The stable and fair division of profits/costs is a central concern in economics. The core, which ensures stability, has long been the gold standard for profit/cost sharing in cooperative games. Shapley and Shubik([SS71])'s classic work on the assignment game revealed that core imputations can be disproportionately favoring certain agents. Recent work ([Vaz24]) gave leximin and leximax core imputations for this game, achieving better fairness properties. We explore these fairness notions for the cores of three cooperative games: the max-flow game, the minimum spanning tree (MST) game, and the bipartite $b$-matching game. For all three games we give examples to show that an arbitrary core imputation can be excessively unfair to certain agents. Leximin and leximax core imputations are natural extensions of the widely used max-min and min-max fairness notions. We show that finding such imputations in the core is NP-hard for the max-flow and MST games, and likely so for $b$-matching as well. To address this, we introduce the concept of Dual-Consistent Core (DCC) imputations, which are characterized by solutions to the dual linear programs. We give polynomial time algorithms for computing leximin and leximax DCC imputations for all three games. These games have numerous applications and these imputations will provide a more fair way of distributing profit among agents for them.
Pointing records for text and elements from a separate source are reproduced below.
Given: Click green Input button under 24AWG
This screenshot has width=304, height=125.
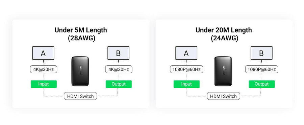Looking at the screenshot, I should click(186, 84).
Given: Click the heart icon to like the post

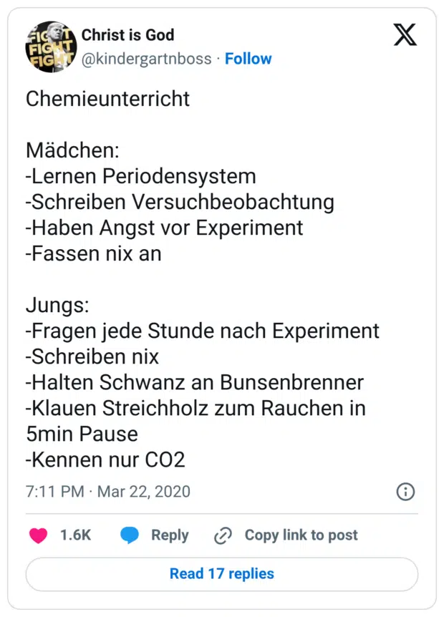Looking at the screenshot, I should 37,535.
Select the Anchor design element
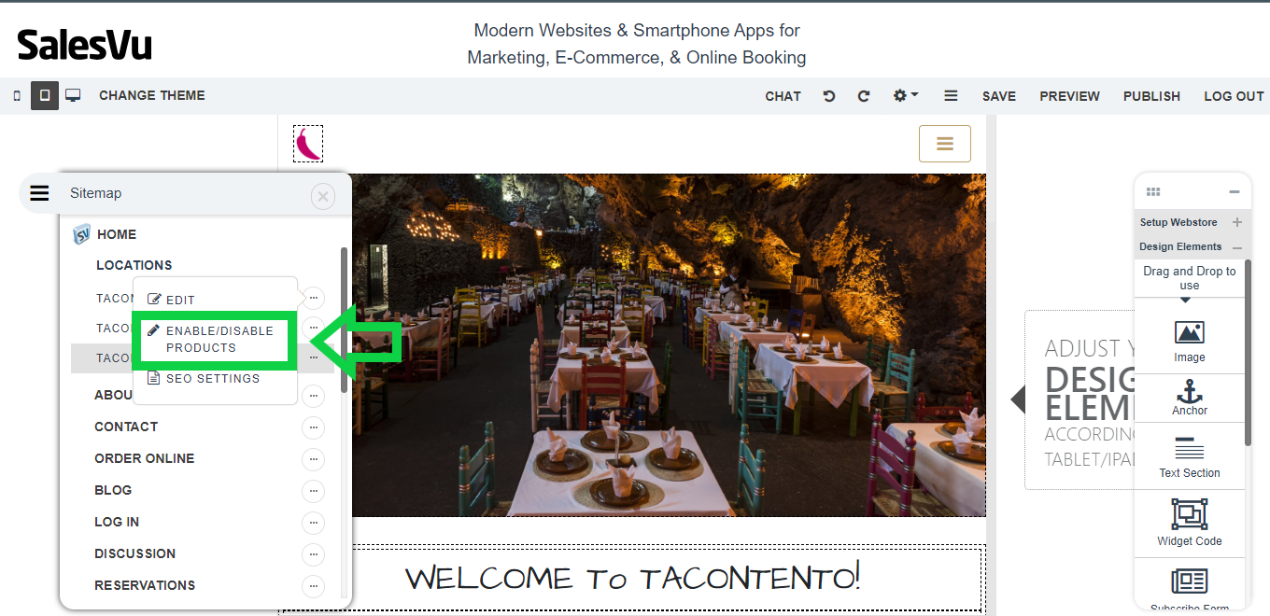 1189,398
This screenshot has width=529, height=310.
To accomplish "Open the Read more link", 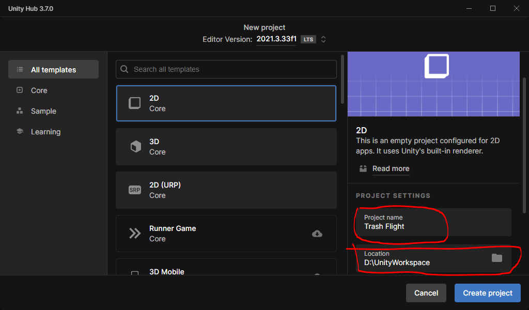I will (x=391, y=168).
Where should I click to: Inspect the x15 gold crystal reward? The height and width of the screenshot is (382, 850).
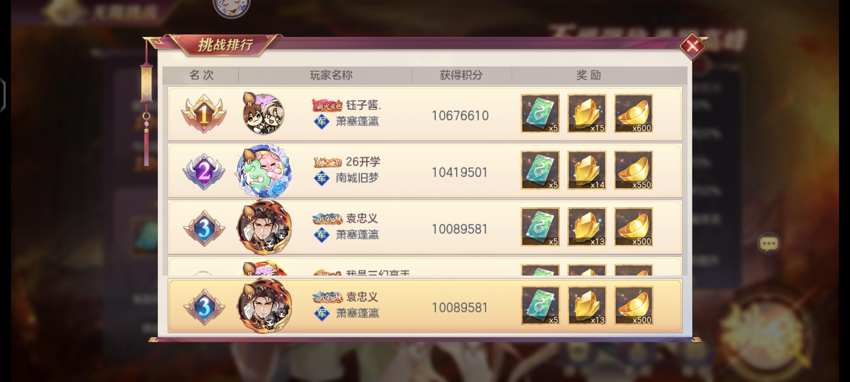587,113
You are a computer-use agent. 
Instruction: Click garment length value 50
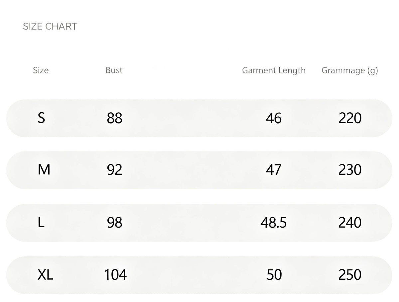click(x=274, y=275)
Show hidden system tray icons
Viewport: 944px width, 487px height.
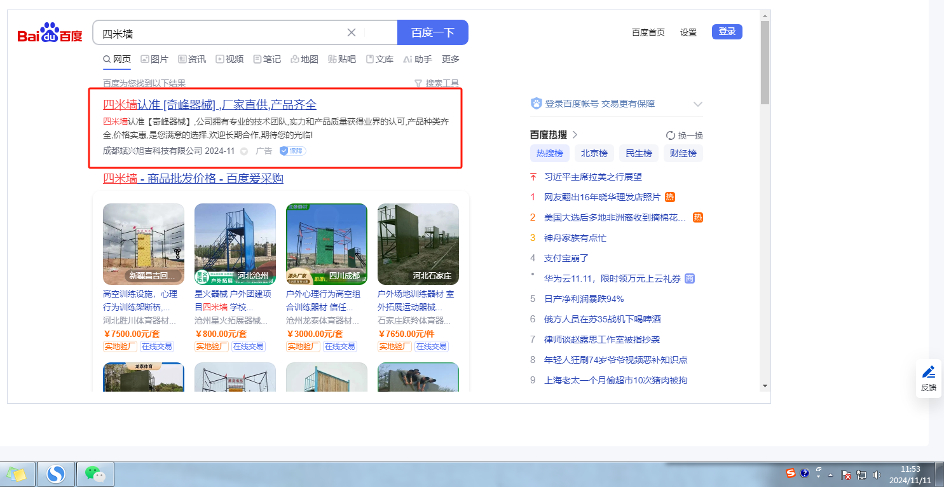click(830, 475)
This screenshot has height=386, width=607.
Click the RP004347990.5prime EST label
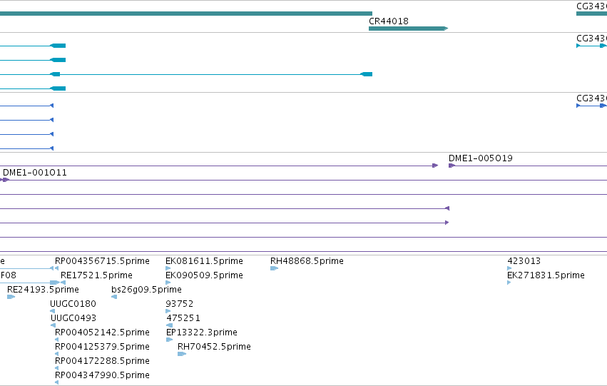pyautogui.click(x=102, y=375)
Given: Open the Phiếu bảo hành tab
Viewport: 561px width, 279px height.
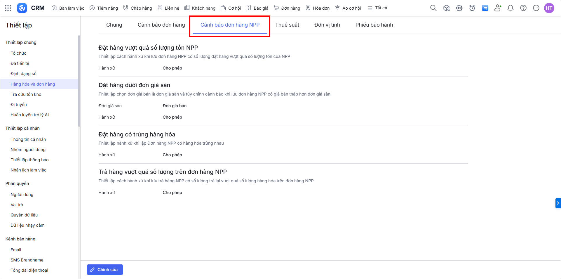Looking at the screenshot, I should point(374,25).
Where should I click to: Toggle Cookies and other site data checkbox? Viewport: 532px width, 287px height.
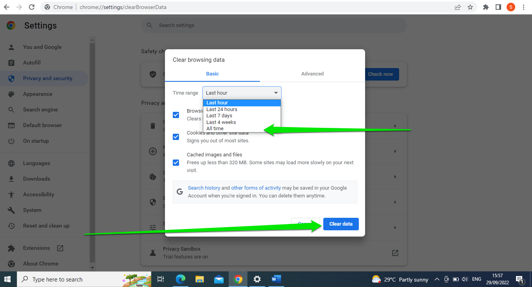(x=176, y=137)
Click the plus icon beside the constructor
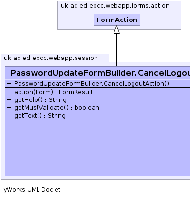Viewport: 190px width, 198px height. tap(9, 84)
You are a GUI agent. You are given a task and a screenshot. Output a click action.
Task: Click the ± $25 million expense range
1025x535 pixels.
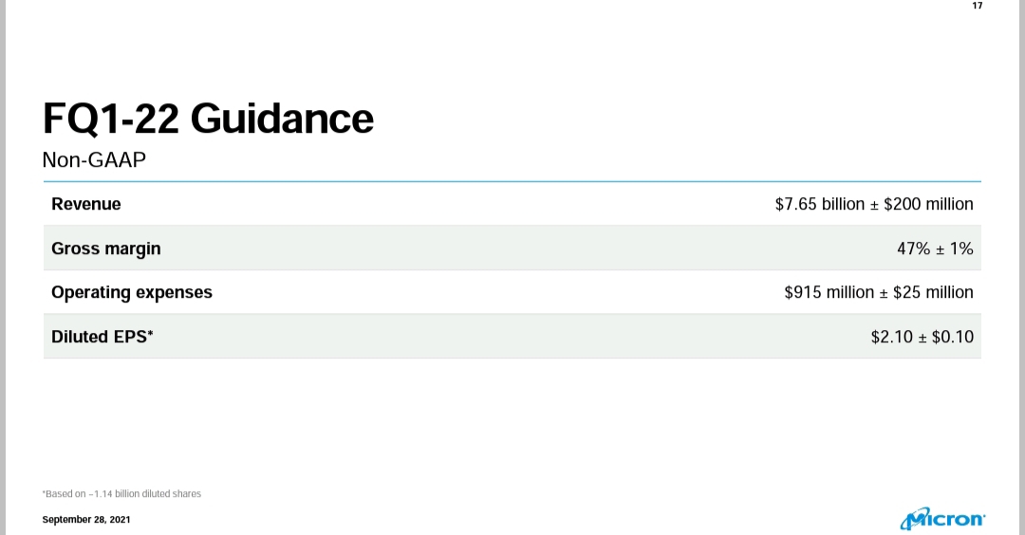point(925,292)
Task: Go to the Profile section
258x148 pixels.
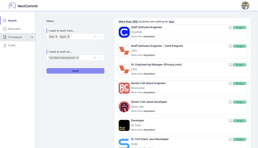Action: [x=12, y=45]
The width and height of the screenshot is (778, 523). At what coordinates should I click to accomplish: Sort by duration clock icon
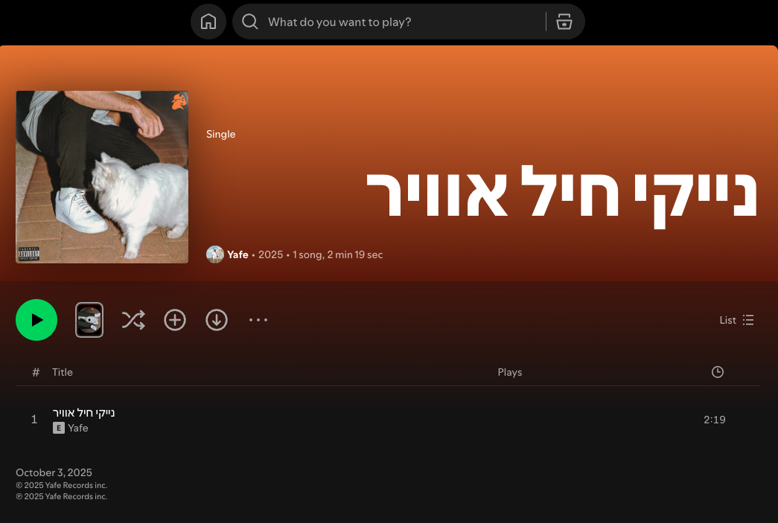(718, 372)
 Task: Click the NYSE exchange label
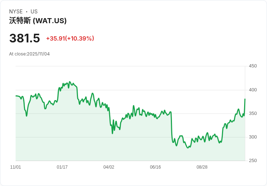tap(16, 12)
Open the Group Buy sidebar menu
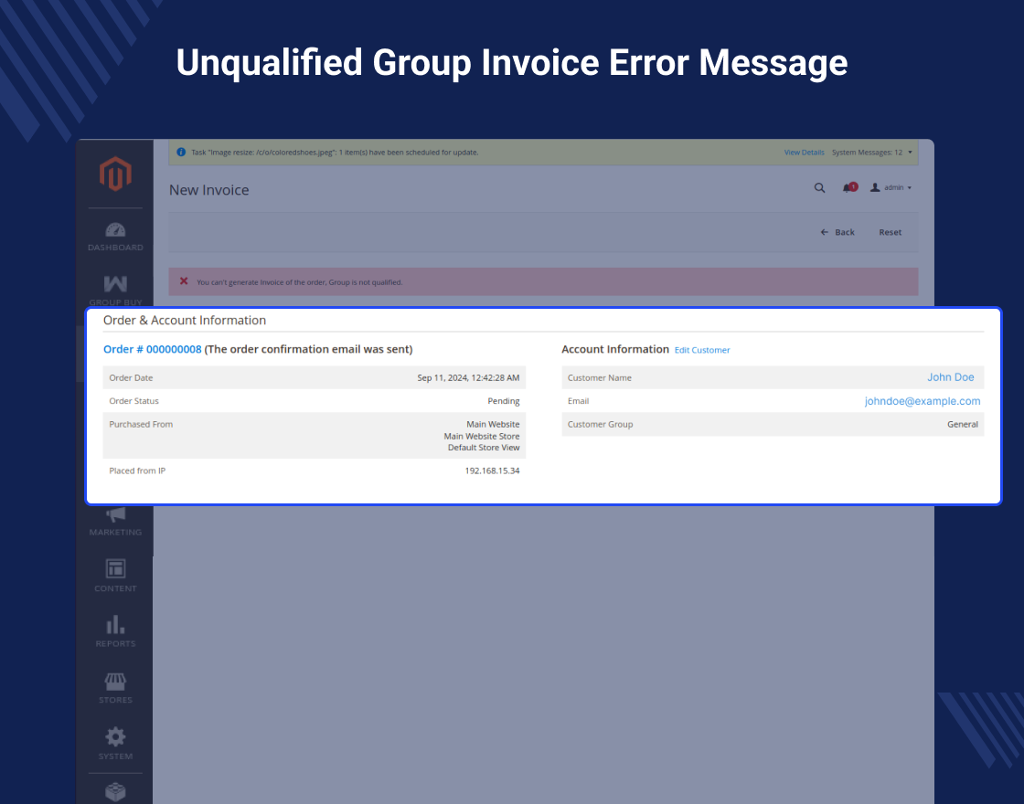The width and height of the screenshot is (1024, 804). [115, 290]
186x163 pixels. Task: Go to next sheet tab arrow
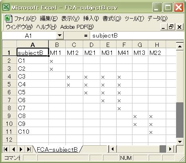point(21,149)
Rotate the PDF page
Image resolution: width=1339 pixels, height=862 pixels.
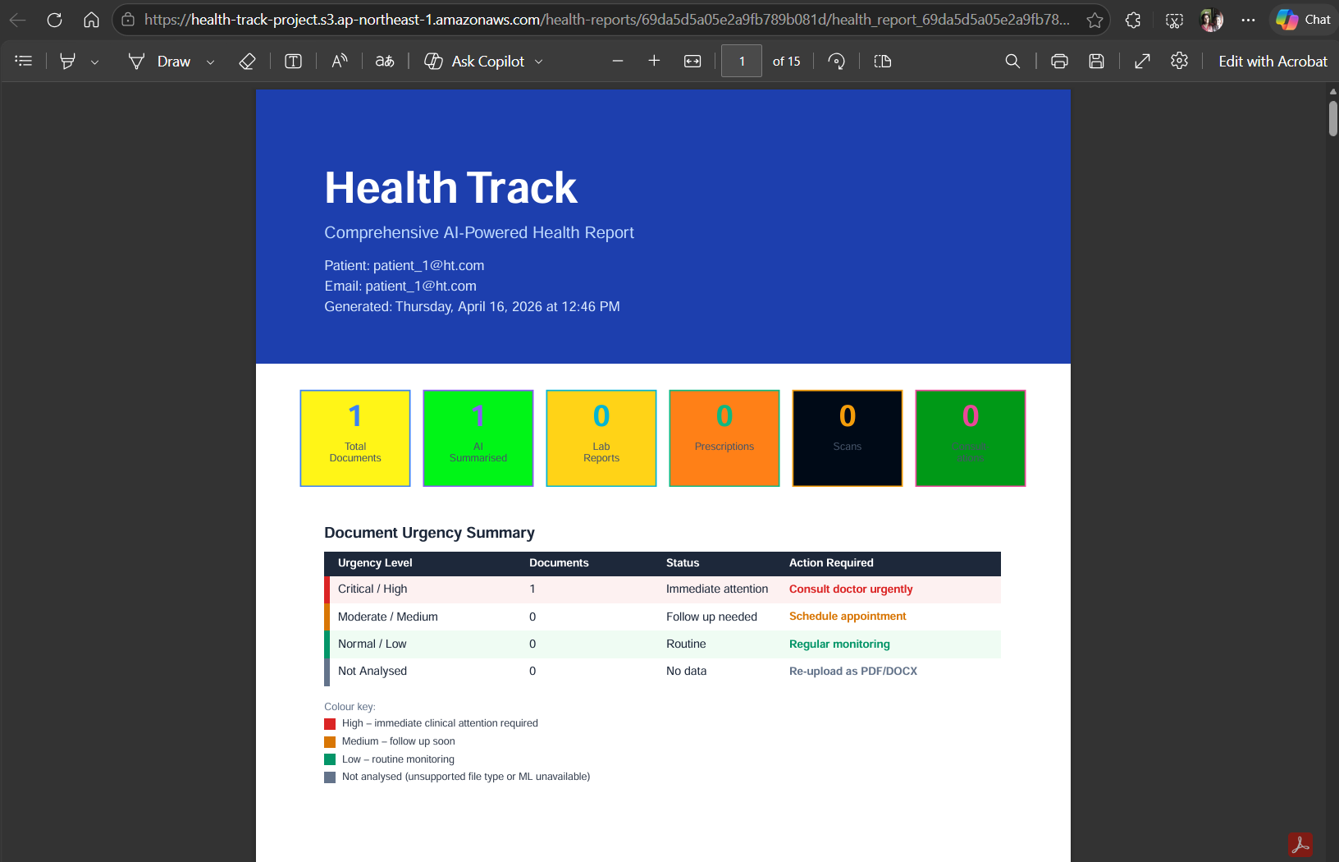836,61
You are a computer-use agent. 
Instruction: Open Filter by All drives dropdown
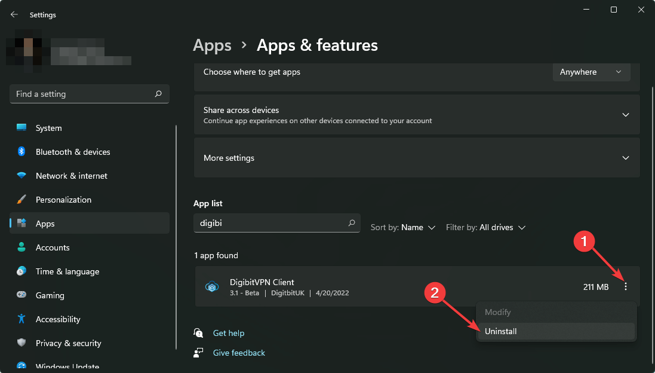485,227
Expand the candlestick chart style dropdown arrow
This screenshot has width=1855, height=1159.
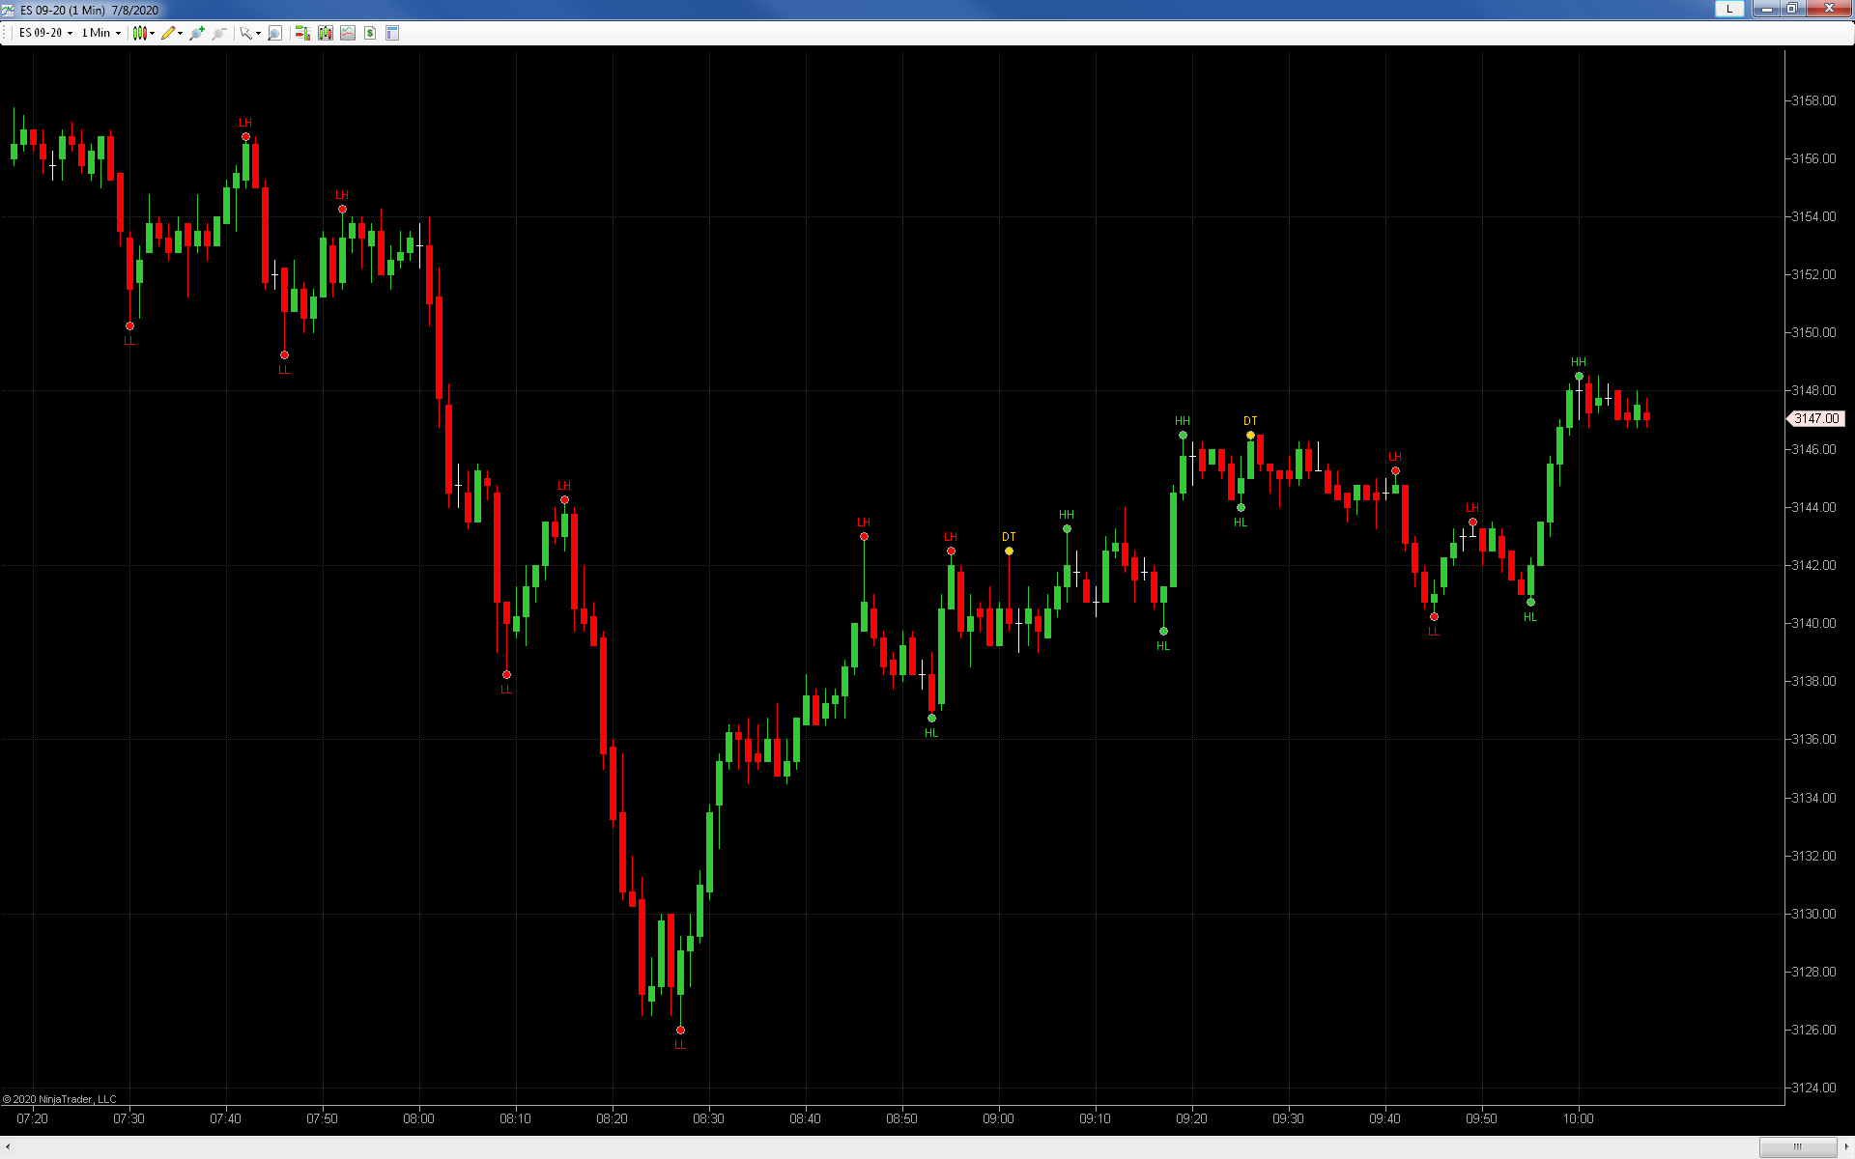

翻译：利润/成本的稳定公平分配是经济学中的核心议题。确保稳定性的核心（core）长期以来一直是合作博弈中利润/成本分摊的黄金标准。Shapley和Shubik（[SS71]）关于指派博弈的经典研究揭示了核心分配可能不成比例地偏袒某些参与者。近期工作（[Vaz24]）为该博弈提出了词典序最小（leximin）与词典序最大（leximax）核心分配，实现了更优的公平性。本文探讨了三种合作博弈的核心的上述公平性概念：最大流博弈、最小生成树（MST）博弈以及二分图$b$-匹配博弈。针对所有三种博弈，我们给出实例表明任意核心分配可能对某些参与者极度不公。词典序最小与词典序最大核心分配是广泛使用的最大-最小与最小-最大公平概念的自然扩展。我们证明，对于最大流和MST博弈，在核心中寻找此类分配是NP难的，对于$b$-匹配博弈很可能也是如此。为解决此问题，我们引入了对偶一致核心（Dual-Consistent Core, DCC）分配的概念，其特征由对偶线性规划的解刻画。我们给出了为所有三种博弈计算词典序最小与词典序最大DCC分配的多项式时间算法。这些博弈具有广泛的应用，而此类分配将为这些应用中的参与者提供更公平的利润分配方式。